Encrypted Storage (Optional)

from menteedb import MenteeDB

# Enable encryption
db = MenteeDB(
    base_path="./secure_data",
    use_encryption=True,
    encryption_key="my_secure_password"
)

db.create_table("secrets", fields={"key": "str", "value": "str"})
db.insert("secrets", {"key": "api_token", "value": "sk_live_..."})

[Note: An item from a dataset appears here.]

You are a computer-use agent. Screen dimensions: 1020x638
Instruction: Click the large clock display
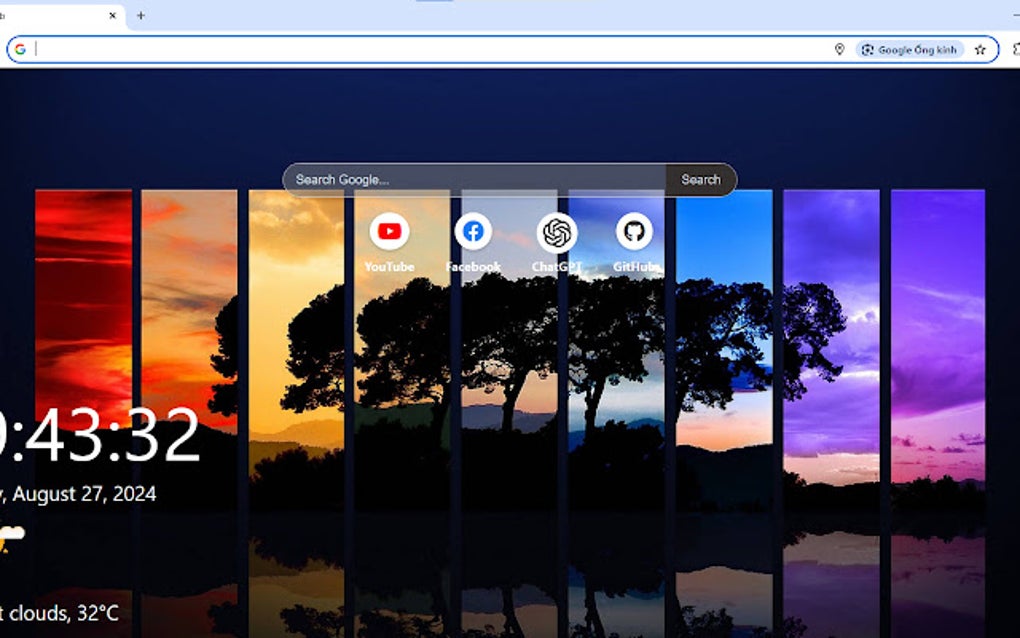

# Query encrypted data transparently
results = db.find("secrets").where("key", "==", "api_token").execute()

Query API (No SQL!)

Instead of SQL syntax, use Python method chaining:

# SELECT name, email FROM users WHERE age > 25 AND city = 'NYC'
results = (
    db.find('users')
    .where('age', '>', 25)
    .where('city', '==', 'NYC')
    .select('name', 'email')
    .execute()
)

Supported Operators

  • Comparison: ==, !=, >, <, >=, <=
  • Collection: in
  • String: contains

See QUERY_GUIDE.md for complete examples.

Legacy Query Modes

The original db.query() method still works:

  • Filter-only:
    • db.query("notes", conditions={"tag": "ml"})
  • Text contains search:
    • db.query("notes", text_query="vector", text_fields=["title", "body"])
  • Vector-only:
    • db.query("notes", vector_query="your text")
  • Hybrid (filter + vector):
    • db.query("notes", conditions={"tag": "dev"}, vector_query="local tools")

Storage Layout

For base_path="./data" and table notes, menteedb stores:

  • ./data/notes/schema.json
  • ./data/notes/records.jsonl - Binary MessagePack format (compact, ~50% smaller than JSON)
  • ./data/notes/vector_ids.jsonl
  • ./data/notes/vectors.f32

Storage Features

  • MessagePack Binary Format: Compact and fast serialization (~50% size reduction vs JSON)
  • Optional Encryption: Enable AES-256-GCM encryption to protect sensitive data on disk
  • Automatic Format Detection: Seamlessly reads legacy JSON data and writes new data as MessagePack
  • Append-Only Design: Fast sequential writes with minimal overhead

This is local file-based storage. It is not publicly exposed over the network, but anyone with local filesystem access to this folder can read it. Enable encryption for sensitive data.

Encryption

Protect sensitive data with AES-256-GCM encryption:

from menteedb import MenteeDB

db = MenteeDB(
    base_path="./secure",
    use_encryption=True,
    encryption_key="your_secure_password"
)

Benefits:

  • ✅ AES-256-GCM authenticated encryption
  • ✅ Automatic key derivation (PBKDF2-HMAC-SHA256)
  • ✅ Transparent to your code
  • ✅ ~50% disk savings with MessagePack

See ENCRYPTION_GUIDE.md for security best practices and examples.

Privacy and Permissions

  • By default, MenteeDB(..., secure_permissions=True) applies best-effort private permissions (700 for table folders, 600 for files).
  • On Windows, real privacy is controlled by NTFS ACLs; chmod behavior is limited.

Testing

Run locally:

pip install .[dev]
pytest -q

CI/CD to PyPI

Workflow file: .github/workflows/pypi-publish.yml

  • Runs tests on pushes to main, tags (v*), and releases.
  • Publishes to PyPI on tag push (v*) or GitHub Release publish.
  • Uses trusted publishing via GitHub OIDC.

Notes

  • This initial version supports one vector field per table.
  • Default embeddings use a deterministic local hashing embedder with no external model download.

Project details


Download files

Download the file for your platform. If you're not sure which to choose, learn more about installing packages.

Source Distribution

menteedb-0.2.0.tar.gz (12.7 kB view details)

Uploaded Source

Built Distribution

If you're not sure about the file name format, learn more about wheel file names.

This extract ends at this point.